Your answer should be the exact lines of the records, starting with the one containing "Pro Level (72, 875)" and running to the end.

- **Task inputs**:
>>>>

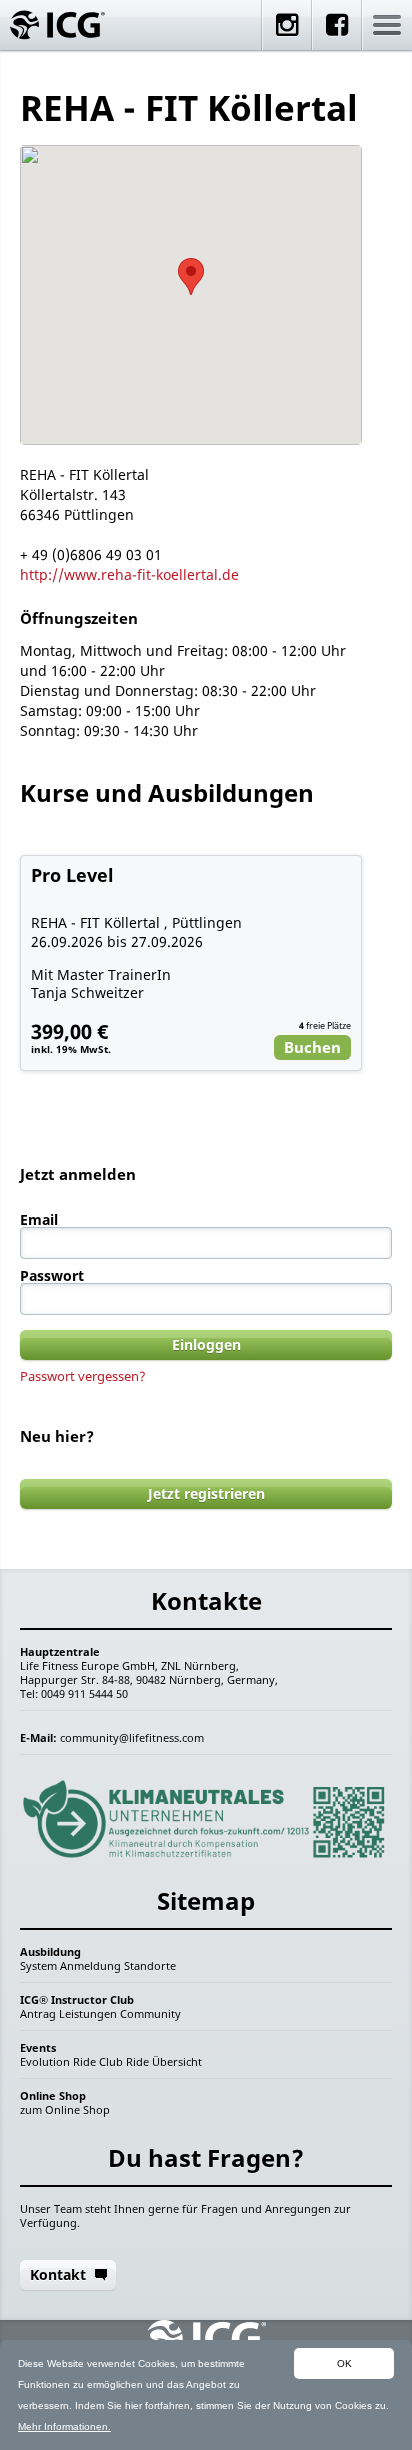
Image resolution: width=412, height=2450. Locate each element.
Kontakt (58, 2274)
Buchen (312, 1047)
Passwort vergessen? (83, 1376)
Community (150, 2013)
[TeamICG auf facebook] (337, 37)
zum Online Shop (65, 2109)
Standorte (150, 1965)
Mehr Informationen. (64, 2426)
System (38, 1965)
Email (39, 1220)
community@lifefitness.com (132, 1737)
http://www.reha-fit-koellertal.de (129, 574)
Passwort (52, 1276)
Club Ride (124, 2061)
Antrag (38, 2013)
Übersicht (177, 2061)
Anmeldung (90, 1965)
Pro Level (72, 875)
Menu (387, 25)
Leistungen (88, 2013)
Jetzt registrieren (206, 1493)
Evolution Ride (58, 2061)
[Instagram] (287, 37)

<<<<

- **Solution**:
Pro Level (72, 875)
Menu (387, 25)
Leistungen (88, 2013)
Jetzt registrieren (206, 1493)
Evolution Ride (58, 2061)
[Instagram] (287, 37)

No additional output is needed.